Google Operation System Blog: I tried to download the latest Chromium build using Internet Explorer 9 and it was one of the most painful downloading experiences. Microsoft tries to protect users from downloading malware and uses a feature called SmartScreen Filter that “checks software downloads against a dynamically updated list of reported malicious software sites”. This feature was available in IE8, but the latest version of IE tried to improve it by analyzing application reputation.
“In analyzing software downloads actively in use on the internet today, we found that most have an established download footprint and no history of malware. This was the genesis of SmartScreen application reputation. By removing unnecessary warnings, the remaining warnings become relevant. With SmartScreen Application Reputation, IE9 warns you before you run or save a higher risk program that may be an attempt to infect your computer with socially engineered malware. IE9 also stays out of the way for downloads with an established reputation.
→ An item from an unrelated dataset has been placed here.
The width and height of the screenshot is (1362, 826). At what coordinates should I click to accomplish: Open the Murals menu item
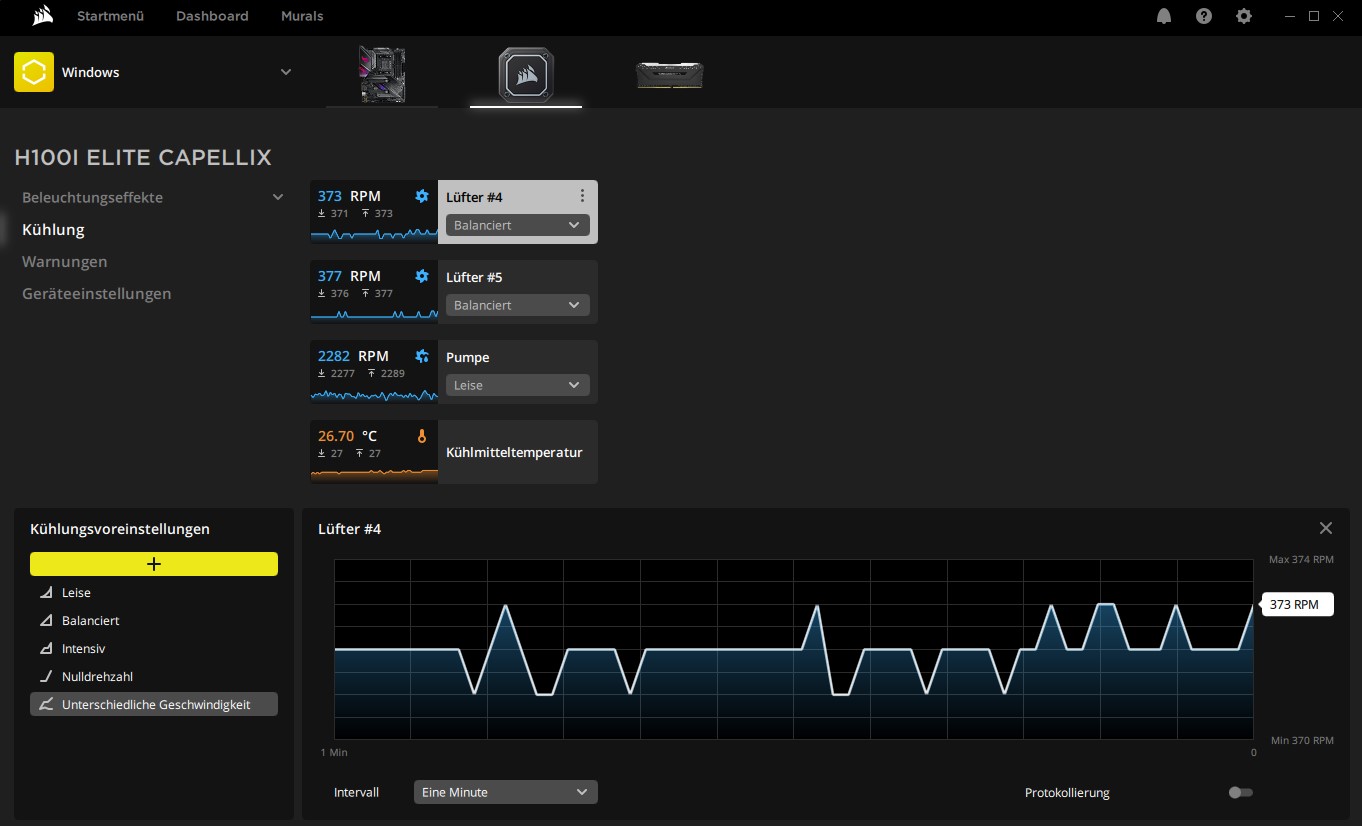point(301,16)
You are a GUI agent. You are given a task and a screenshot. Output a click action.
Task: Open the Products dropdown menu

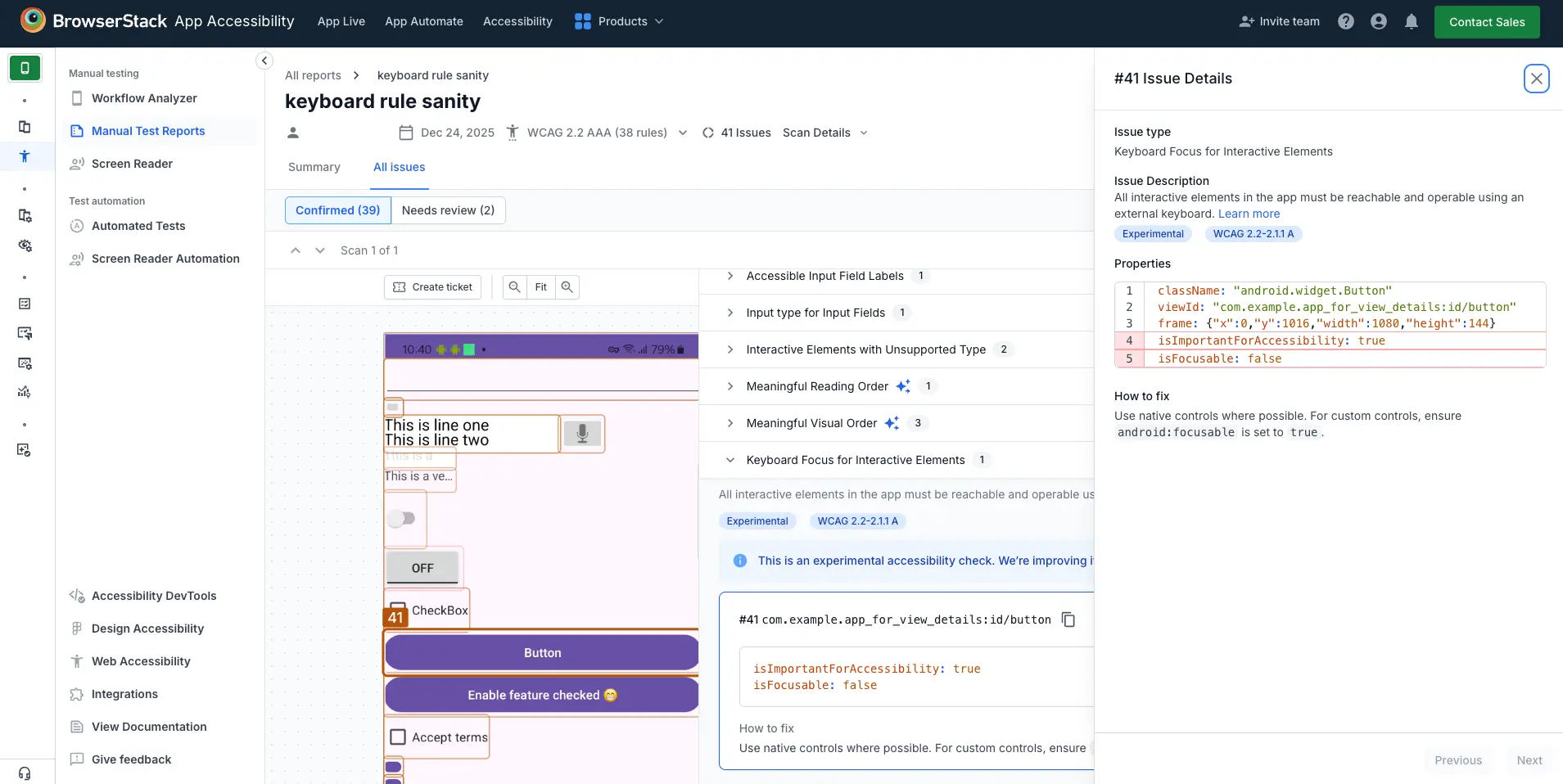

Based on real-world data we estimate that this new warning will be seen only 2-3 times a year for most consumers compared to today where there is a warning for every software download.”
Here’s how difficult is to run mini_installer.exe, Chromium’s installer:
Step 1: “Do you want to run or save this program”? Click “run”.
Step 2: “This file is not commonly downloaded and could harm your computer.” You have two options: “delete” and “actions”. It’s quite uncommon to label a button using a noun, but the only reasonable option is the generic “actions”.
A help page explains that “when you download a program from the Internet, SmartScreen Filter will check the program against a list of programs that are downloaded by a significant number of other Internet Explorer users and a list of programs that are known to be unsafe. If the program you’re downloading isn’t on either list, SmartScreen Filter will display a warning that the file isn’t ‘commonly downloaded.’ It doesn’t necessarily mean the website is fraudulent or that the program is malware, but you probably shouldn’t download or install the program unless you trust the website and the publisher.”
Step 3: IE9 shows a modal dialog which informs you that “this program might harm your computer”. Even though “SmartScreen Filter has little or no information” about the program, Microsoft’s engineers thought it’s a good idea to show two main options “don’t run this program” and “delete program”, followed by a cryptic “more options” drop-down. I clicked “more options” because I really wanted to install the program. (Update: this step was skipped the second time I tried to install the same file.)
Step 4: Microsoft finally shows the obvious option: “run anyway”, but still recommends not to run the program.
There’s a fine line between protecting users and annoying them, but IE9 managed to cross it.